→ Requisito 1
Transcribe sin cambios las líneas de los registros desde la que contiene "Click the Fotoclub" hasta la que contiene "pos(355,217)", ambas incluidas.

→ Texto proporcionado
....
Lo que no queda claro es si lo hizo porque quería o porque lo obligaron. Pero en lo que todos acuerdan es que, antes de entrar a la cancha y saludar a la alta sociedad brasileña que iba a presenciar el partido, Carlos Alberto Fonseca Neto, el único mulato entre dos equipos de caucásicos, se pasó polvo de arroz por la cara para aclararse la piel.
El episodio es emblemático en Brasil. Retrata una época donde el racismo llegaba a todos los rincones, hasta el ocio que ofrecía ese novedoso deporte importado desde Britania. Tanto se lo conoce que, hace unos años, fue recuperado por una novela de la tarde ambientada en el 1910. “¿Fútbol? eso es cosa de ricos, no es para la gente del morro”, le dice un amigo al protagonista mulato que se blanquea la cara para jugar como hizo Carlos Alberto.
En el blog de la novela (Lado a Lado, Globo TV) explicaron en su momento los motivos de incluir esa escena. Buscaban retratar, a partir del fútbol, un patrimonio nacional en Brasil, la segregación que imponían las clases altas en ese entonces. “El fútbol llegó como una diversión de la élite”, señalaban. Los jóvenes Charles Miller y Oscar Cox, que viajaron al Reino Unido para estudiar en la última década del siglo XIX, lo importaron a su país al volver.
....
→ Registros extraídos
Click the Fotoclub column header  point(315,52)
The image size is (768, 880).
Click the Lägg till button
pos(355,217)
....
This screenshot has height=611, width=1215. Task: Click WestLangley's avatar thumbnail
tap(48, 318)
....
→ Requisito 2
Responde, según el texto sobre el racismo en el fútbol brasileño:
(a) ¿Qué se pasó Carlos Alberto Fonseca Neto por la cara antes de entrar a la cancha?
(b) ¿En qué año está ambientada la novela de la tarde que recuperó el episodio?
(c) ¿Quiénes importaron el fútbol a Brasil al volver del Reino Unido?

→ Solución completa 1
Click the Fotoclub column header  point(315,52)
The image size is (768, 880).
Click the Lägg till button
pos(355,217)

→ Solución completa 2
(a) Polvo de arroz.
(b) En 1910.
(c) Charles Miller y Oscar Cox.